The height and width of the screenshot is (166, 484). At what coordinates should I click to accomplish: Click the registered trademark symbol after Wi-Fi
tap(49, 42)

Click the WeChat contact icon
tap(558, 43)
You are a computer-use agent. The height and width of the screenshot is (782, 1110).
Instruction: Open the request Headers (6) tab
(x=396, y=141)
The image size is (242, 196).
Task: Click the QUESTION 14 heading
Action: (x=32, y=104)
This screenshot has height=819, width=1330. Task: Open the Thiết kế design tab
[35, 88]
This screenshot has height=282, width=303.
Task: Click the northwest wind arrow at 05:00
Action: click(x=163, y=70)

> _YOUR INSTRUCTIONS_: Please render the records above as a JSON array of strings, with one string for each line and blank lines omitted.

> _CORRECT OUTPUT_:
[
  "The height and width of the screenshot is (166, 484). At what coordinates should I click to accomplish: Click the registered trademark symbol after Wi-Fi",
  "tap(49, 42)",
  "Click the WeChat contact icon",
  "tap(558, 43)",
  "You are a computer-use agent. The height and width of the screenshot is (782, 1110).",
  "Instruction: Open the request Headers (6) tab",
  "(x=396, y=141)",
  "The image size is (242, 196).",
  "Task: Click the QUESTION 14 heading",
  "Action: (x=32, y=104)",
  "This screenshot has height=819, width=1330. Task: Open the Thiết kế design tab",
  "[35, 88]",
  "This screenshot has height=282, width=303.",
  "Task: Click the northwest wind arrow at 05:00",
  "Action: click(x=163, y=70)"
]